自然杀伤细胞受体的研究进展
作者:应红宇 沈翔 丁仁瑞
单位:应红宇(浙江大学生命科学学院,杭州 310012);沈翔(浙江省中医药研究院);丁仁瑞(浙江大学生命科学学院,杭州 310012)
关键词:自然杀伤细胞;杀伤性细胞活化受体;杀伤性细胞抑制受体
生理科学进展000106 摘要 自然杀伤细胞(NK细胞)可表达两类功能相悖的识别受体,即活化受体(KAR)和抑制受体(KIR)。KIR能识别自身细胞上的MHCⅠ类分子与自身或外来肽形成的复合物,所产生的抑制信号可阻断KAR的活化,以此抑制NK细胞的细胞毒作用。如果靶细胞失去KIR所识别的配体,NK细胞即可通过KAR对靶细胞进行攻击。本文将介绍此类受体的结构及其识别与信号转导机制的研究进展。
学科分类号 R392.12
Research Progress in Natural Killer Cell Receptors
, 百拇医药
YING Hong-Yu,SHEN Xiang,DING Ren-Rui
(College of Life Science,Zhejiang University,Hangzhou 310012)

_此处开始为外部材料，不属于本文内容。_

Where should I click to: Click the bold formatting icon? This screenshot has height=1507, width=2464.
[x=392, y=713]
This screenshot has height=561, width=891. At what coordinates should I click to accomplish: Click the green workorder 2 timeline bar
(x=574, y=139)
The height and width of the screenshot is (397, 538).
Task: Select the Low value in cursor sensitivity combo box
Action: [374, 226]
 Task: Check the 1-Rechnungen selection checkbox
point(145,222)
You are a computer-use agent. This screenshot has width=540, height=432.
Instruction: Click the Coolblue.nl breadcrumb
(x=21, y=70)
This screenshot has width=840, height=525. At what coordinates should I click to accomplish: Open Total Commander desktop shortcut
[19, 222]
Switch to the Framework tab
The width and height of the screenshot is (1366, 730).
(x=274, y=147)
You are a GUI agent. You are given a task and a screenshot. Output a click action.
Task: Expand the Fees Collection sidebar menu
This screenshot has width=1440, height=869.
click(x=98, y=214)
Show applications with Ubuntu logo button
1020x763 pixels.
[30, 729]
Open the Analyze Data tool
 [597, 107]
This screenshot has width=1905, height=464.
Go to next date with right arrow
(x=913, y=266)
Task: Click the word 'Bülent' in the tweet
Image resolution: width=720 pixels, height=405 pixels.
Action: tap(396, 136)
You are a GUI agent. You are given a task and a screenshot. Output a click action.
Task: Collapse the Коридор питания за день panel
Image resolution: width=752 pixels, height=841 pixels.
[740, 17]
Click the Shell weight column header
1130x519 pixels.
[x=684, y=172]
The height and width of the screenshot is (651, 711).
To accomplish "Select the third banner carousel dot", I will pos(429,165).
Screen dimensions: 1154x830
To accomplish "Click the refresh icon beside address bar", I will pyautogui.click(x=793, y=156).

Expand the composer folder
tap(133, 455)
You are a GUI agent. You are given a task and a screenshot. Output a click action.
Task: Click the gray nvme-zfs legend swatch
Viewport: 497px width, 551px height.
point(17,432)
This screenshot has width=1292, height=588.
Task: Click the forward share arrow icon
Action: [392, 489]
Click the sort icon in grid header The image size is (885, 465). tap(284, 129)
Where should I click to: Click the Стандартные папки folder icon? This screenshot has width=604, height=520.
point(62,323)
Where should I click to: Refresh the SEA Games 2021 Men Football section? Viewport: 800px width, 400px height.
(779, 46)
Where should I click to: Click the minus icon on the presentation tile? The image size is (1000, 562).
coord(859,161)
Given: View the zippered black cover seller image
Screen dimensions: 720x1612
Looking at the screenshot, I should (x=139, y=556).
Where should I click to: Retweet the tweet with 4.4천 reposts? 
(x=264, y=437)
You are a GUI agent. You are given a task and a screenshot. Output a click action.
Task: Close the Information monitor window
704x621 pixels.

Abstract Natural killer cell expresses two kinds of recognition receptors with contrary functions:killer cell activatory receptors(KAR) and killer cell inhibitory receptors(KIR).KIR can interact with MHC I type molecular-self/nonself peptide complex expressed on self cell surface,and produce inhibitory signals which can prevent the activation of KAR,thereby preventing the cytotoxicity of NK cells.NK cell will trigger effector functions(cytolysis) by KAR,if target cell loses appropriate ligands recognized by KIR.In this article we will review the research progress in the structure of these receptors,their recognition and signal transduction mechanisms.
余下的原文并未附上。